A very common implementation for taxonomies is in content
management systems (CMS). The content managed in this kind of software can be
diverse: office application files, PDF documents, image files, audio files, video
files, and, in the case of web content management systems, also HTML and any
kind of file to be published to the Web. The “management” this kind of software
supports is also diverse: enhancing, annotating, tagging, categorizing,
reviewing, approving, sharing, assigning, publishing, archiving, and
deprecating of content.
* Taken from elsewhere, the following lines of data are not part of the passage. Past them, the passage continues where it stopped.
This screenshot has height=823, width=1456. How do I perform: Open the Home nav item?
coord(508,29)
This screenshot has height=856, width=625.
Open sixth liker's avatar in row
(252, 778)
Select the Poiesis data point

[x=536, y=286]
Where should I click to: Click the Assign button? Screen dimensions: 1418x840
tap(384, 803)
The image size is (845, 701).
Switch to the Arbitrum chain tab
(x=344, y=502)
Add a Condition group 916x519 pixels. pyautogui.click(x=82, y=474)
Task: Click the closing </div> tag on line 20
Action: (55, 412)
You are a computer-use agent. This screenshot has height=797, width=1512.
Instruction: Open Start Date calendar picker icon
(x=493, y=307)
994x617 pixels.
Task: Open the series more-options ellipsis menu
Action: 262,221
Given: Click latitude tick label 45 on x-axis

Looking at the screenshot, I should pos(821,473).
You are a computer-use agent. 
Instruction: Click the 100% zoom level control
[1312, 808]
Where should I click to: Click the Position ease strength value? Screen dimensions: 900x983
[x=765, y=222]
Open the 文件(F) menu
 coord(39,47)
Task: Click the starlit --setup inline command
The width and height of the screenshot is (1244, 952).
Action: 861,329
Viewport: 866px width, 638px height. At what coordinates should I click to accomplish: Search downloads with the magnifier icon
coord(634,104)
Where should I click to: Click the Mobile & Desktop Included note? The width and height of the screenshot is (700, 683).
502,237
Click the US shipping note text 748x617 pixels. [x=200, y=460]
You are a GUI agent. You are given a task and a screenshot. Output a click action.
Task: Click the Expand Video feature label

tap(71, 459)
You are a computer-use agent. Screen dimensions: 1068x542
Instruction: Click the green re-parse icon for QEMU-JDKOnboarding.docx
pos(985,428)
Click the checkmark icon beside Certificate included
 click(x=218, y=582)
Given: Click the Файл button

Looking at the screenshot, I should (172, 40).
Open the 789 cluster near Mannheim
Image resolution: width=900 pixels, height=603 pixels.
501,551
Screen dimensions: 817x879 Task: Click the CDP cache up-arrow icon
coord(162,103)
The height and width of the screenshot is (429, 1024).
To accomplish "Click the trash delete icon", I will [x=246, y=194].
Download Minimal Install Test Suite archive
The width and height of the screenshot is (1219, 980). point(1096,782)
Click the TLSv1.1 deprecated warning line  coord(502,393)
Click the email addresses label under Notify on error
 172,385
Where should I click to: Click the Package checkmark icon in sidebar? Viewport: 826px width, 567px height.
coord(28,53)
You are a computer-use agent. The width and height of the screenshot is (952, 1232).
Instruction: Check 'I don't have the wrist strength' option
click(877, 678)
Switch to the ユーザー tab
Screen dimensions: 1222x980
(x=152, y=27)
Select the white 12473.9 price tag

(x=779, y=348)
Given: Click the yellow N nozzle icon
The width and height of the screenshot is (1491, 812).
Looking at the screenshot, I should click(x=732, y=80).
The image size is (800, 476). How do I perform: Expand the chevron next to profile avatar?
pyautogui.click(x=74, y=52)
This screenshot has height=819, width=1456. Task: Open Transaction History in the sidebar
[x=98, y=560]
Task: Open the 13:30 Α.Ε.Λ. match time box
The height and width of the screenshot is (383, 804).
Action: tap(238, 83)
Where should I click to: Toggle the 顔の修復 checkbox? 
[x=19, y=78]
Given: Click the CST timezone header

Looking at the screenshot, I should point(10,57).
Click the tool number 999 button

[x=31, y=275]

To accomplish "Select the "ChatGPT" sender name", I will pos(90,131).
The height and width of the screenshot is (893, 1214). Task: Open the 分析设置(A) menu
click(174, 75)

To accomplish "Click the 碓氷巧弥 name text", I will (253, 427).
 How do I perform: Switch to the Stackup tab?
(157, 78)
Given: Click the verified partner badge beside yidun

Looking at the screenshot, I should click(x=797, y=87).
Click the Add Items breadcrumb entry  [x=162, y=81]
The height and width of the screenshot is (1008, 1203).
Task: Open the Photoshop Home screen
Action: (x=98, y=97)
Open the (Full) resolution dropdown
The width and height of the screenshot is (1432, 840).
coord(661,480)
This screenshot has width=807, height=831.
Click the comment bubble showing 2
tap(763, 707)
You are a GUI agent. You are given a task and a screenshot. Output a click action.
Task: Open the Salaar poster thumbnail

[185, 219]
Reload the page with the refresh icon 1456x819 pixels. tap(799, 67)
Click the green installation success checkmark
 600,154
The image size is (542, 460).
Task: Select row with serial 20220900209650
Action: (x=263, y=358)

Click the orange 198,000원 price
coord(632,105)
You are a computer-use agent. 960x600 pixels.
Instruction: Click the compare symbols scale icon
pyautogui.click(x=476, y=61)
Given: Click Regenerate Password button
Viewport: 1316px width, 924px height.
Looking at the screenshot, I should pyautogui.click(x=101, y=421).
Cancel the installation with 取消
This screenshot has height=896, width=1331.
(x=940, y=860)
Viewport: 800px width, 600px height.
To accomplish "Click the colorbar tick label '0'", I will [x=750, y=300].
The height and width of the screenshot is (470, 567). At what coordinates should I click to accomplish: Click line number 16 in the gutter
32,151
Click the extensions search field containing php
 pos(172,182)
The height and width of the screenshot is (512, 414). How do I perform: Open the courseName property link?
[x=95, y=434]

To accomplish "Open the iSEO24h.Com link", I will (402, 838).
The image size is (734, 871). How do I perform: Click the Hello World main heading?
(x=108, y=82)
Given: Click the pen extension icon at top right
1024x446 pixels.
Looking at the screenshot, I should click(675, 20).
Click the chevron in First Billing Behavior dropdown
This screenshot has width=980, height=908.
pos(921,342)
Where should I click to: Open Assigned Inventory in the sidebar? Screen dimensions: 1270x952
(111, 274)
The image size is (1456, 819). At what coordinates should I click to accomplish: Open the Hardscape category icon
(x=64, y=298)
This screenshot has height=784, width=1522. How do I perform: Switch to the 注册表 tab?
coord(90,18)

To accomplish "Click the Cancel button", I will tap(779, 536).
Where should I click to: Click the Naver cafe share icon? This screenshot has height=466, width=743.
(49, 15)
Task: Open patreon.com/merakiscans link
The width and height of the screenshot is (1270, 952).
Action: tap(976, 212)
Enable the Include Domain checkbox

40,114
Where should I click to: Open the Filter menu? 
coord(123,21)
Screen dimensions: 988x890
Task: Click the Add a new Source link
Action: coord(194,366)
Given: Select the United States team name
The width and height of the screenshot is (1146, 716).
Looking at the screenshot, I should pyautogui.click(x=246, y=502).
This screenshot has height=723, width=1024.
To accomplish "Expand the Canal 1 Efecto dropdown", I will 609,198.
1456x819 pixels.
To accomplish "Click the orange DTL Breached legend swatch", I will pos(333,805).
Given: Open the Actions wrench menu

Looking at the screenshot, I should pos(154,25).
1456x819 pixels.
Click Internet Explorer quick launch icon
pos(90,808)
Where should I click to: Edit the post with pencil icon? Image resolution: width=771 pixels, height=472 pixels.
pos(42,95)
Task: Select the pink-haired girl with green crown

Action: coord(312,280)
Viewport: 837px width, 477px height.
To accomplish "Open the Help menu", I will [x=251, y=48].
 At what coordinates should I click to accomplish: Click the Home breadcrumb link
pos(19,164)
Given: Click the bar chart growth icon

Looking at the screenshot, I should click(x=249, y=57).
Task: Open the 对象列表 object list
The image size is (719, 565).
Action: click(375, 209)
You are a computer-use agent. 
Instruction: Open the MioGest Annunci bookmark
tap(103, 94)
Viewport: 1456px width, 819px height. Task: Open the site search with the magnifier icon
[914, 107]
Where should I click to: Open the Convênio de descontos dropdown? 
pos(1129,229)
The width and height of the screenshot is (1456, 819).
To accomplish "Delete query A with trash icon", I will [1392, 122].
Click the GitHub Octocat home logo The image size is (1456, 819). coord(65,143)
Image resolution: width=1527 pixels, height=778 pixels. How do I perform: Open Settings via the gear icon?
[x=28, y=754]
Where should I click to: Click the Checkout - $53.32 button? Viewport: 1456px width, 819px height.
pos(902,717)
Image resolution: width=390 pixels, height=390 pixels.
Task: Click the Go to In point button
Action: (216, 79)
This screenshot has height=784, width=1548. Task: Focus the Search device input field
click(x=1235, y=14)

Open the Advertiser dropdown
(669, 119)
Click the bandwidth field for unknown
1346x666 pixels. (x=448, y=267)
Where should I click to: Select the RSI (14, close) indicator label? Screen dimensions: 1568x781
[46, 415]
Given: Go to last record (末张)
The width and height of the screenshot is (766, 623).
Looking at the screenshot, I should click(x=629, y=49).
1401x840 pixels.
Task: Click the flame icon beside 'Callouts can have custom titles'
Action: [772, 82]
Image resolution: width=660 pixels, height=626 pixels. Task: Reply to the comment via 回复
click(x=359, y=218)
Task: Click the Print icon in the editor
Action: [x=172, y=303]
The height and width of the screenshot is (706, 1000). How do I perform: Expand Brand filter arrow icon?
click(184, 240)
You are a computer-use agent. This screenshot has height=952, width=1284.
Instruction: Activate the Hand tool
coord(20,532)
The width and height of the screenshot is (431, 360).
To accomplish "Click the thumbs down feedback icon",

Finally, the users can be diverse: content creators,
content managers, and anyone in an organization who needs access to a subset of
the content.
Due to the diversity of content types and purposes, the
metadata associated with each content item obviously plays a very important
role in a CMS. As for taxonomies, in the context of a CMS, it is probably best
to consider a taxonomy as a subset of metadata, although the distinction
between taxonomy and metadata can get blurred. Metadata about content can be
descriptive, structural, or administrative. Descriptive metadata comprises the
attributes that help make the content item retrievable or findable, including title, author, source, date,
audience, document type, and also metadata for what the content is about
(abstract, keywords, subjects, etc.) Many of these metadata fields
should be populated with terms that are on controlled vocabulary lists for each
field. In some cases, such as the “subject,” the controlled vocabulary may be
rather large and thus organized into a hierarchy, and thus constitutes a
hierarchical taxonomy of subjects. In
other cases, various aspects of what content is about might be categorized into
different metadata fields with controlled vocabularies, such as: industry, process,
specialty, department, location, etc. As a result, a set of controlled
vocabularies for each field, could be considered as a faceted taxonomy, with
each of these descriptive metadata field functioning as a facet.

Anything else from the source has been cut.